*** Data section Section Begins ***

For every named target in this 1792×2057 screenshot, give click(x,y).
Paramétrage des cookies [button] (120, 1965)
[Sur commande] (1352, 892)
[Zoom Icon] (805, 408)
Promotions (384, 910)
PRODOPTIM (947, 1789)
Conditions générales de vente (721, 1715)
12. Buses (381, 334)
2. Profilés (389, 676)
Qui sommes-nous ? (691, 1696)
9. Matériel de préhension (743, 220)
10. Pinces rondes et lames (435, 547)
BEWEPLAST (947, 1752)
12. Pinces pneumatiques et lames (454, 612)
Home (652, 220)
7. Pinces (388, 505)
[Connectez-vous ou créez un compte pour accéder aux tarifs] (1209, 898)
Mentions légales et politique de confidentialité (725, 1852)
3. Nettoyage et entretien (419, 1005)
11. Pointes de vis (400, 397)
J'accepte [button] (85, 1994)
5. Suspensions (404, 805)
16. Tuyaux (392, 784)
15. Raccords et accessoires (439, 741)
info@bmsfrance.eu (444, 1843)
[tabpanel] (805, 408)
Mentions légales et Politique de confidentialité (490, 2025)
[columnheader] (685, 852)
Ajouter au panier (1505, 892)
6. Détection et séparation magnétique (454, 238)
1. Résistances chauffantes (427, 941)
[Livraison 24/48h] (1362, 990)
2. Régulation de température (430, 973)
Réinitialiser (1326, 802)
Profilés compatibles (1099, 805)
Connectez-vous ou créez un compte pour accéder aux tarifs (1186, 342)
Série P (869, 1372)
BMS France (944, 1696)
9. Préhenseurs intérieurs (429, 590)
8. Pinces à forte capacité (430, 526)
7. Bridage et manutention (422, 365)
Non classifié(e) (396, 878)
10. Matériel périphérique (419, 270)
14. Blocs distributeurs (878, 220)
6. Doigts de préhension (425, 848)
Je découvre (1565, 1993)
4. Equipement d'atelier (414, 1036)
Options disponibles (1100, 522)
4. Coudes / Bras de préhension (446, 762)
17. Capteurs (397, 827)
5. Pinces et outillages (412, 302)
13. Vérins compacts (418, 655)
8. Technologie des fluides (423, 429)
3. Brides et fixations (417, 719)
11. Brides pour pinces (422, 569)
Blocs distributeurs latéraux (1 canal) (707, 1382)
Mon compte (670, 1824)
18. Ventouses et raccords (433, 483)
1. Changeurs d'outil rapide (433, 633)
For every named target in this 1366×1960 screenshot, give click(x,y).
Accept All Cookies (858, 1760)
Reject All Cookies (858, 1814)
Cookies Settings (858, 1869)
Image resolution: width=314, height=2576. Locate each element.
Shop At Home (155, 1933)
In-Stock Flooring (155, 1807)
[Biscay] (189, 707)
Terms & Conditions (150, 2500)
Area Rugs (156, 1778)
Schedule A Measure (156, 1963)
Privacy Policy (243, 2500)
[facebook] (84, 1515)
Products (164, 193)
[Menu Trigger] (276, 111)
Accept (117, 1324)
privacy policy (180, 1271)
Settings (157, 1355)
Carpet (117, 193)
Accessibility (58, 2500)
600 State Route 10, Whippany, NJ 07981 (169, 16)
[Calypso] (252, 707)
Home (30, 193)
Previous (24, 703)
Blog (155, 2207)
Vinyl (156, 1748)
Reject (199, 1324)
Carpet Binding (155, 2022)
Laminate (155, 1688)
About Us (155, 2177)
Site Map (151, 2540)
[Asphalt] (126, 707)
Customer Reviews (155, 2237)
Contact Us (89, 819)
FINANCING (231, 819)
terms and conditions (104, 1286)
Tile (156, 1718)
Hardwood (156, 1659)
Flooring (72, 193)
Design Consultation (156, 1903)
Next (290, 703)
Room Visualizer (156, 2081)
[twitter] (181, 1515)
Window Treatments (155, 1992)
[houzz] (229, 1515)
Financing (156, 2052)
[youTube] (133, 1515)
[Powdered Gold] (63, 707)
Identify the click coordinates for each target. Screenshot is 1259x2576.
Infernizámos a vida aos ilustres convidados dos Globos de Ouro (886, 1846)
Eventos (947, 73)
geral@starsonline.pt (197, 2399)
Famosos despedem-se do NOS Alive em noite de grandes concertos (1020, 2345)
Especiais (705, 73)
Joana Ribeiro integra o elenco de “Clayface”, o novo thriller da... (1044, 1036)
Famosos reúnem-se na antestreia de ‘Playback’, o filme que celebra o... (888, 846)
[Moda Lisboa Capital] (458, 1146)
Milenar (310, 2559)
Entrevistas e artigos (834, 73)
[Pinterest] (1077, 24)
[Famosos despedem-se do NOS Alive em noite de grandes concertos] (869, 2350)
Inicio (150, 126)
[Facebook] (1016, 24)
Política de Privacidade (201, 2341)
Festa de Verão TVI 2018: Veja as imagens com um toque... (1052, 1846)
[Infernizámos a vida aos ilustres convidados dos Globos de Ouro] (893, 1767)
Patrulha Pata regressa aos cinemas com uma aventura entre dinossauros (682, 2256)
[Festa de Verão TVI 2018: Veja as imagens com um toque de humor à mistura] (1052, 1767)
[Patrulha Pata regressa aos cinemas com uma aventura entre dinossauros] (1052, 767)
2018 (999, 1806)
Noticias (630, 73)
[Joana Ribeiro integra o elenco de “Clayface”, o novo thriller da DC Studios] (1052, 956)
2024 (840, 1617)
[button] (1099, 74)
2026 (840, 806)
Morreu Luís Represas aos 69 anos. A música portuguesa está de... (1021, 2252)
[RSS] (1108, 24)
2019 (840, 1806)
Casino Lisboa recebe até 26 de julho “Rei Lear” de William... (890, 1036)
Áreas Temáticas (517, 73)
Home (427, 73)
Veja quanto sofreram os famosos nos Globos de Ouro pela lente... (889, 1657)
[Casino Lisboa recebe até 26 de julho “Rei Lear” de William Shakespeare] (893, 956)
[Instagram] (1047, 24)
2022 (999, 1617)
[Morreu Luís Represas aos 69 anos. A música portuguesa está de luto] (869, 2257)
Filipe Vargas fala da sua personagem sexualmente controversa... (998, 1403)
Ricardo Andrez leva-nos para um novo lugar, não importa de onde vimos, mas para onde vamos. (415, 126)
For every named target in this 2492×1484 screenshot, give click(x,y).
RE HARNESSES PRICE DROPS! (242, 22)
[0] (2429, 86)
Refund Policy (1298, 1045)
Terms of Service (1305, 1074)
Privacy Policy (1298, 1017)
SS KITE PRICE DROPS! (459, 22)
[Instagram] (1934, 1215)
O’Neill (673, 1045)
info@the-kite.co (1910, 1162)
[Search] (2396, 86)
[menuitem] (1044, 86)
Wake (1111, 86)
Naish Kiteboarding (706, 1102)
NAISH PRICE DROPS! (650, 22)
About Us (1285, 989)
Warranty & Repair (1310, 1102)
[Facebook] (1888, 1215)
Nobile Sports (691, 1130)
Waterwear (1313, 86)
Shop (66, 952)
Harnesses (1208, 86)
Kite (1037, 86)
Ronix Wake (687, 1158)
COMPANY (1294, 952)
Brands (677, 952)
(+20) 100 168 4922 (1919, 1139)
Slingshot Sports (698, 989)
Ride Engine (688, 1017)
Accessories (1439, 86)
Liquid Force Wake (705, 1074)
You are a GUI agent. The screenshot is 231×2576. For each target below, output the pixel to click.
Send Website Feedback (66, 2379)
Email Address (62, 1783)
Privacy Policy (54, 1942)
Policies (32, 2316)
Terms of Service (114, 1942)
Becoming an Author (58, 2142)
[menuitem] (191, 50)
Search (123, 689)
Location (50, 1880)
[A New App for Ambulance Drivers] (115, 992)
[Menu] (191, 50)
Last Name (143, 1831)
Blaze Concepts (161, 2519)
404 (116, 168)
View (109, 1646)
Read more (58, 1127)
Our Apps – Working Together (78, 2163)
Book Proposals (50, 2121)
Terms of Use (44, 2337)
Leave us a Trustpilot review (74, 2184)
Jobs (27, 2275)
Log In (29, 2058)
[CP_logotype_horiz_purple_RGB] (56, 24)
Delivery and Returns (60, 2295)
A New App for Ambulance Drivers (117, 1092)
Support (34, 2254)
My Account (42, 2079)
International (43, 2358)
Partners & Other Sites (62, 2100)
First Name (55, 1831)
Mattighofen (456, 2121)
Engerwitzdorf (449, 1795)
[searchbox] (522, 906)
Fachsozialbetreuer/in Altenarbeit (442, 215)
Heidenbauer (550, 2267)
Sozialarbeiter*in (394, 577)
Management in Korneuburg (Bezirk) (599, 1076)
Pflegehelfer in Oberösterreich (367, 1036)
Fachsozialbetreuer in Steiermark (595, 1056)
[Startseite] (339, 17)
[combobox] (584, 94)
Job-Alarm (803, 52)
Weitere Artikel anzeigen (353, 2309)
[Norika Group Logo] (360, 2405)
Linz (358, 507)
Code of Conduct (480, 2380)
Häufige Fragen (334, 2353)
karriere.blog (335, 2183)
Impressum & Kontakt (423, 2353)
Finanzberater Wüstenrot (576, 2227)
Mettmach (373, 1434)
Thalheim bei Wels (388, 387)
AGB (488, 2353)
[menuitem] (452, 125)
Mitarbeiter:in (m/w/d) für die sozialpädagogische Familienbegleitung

*** Data section Section Ends ***

Work instructions: Can you write out the lines above, from the first one through the one containing "8. Pinces à forte capacité (430, 526)", exactly as they appear and nothing more?

Written answer:
For every named target in this 1792×2057 screenshot, give click(x,y).
Paramétrage des cookies [button] (120, 1965)
[Sur commande] (1352, 892)
[Zoom Icon] (805, 408)
Promotions (384, 910)
PRODOPTIM (947, 1789)
Conditions générales de vente (721, 1715)
12. Buses (381, 334)
2. Profilés (389, 676)
Qui sommes-nous ? (691, 1696)
9. Matériel de préhension (743, 220)
10. Pinces rondes et lames (435, 547)
BEWEPLAST (947, 1752)
12. Pinces pneumatiques et lames (454, 612)
Home (652, 220)
7. Pinces (388, 505)
[Connectez-vous ou créez un compte pour accéder aux tarifs] (1209, 898)
Mentions légales et politique de confidentialité (725, 1852)
3. Nettoyage et entretien (419, 1005)
11. Pointes de vis (400, 397)
J'accepte [button] (85, 1994)
5. Suspensions (404, 805)
16. Tuyaux (392, 784)
15. Raccords et accessoires (439, 741)
info@bmsfrance.eu (444, 1843)
[tabpanel] (805, 408)
Mentions légales et Politique de confidentialité (490, 2025)
[columnheader] (685, 852)
Ajouter au panier (1505, 892)
6. Détection et séparation magnétique (454, 238)
1. Résistances chauffantes (427, 941)
[Livraison 24/48h] (1362, 990)
2. Régulation de température (430, 973)
Réinitialiser (1326, 802)
Profilés compatibles (1099, 805)
Connectez-vous ou créez un compte pour accéder aux tarifs (1186, 342)
Série P (869, 1372)
BMS France (944, 1696)
9. Préhenseurs intérieurs (429, 590)
8. Pinces à forte capacité (430, 526)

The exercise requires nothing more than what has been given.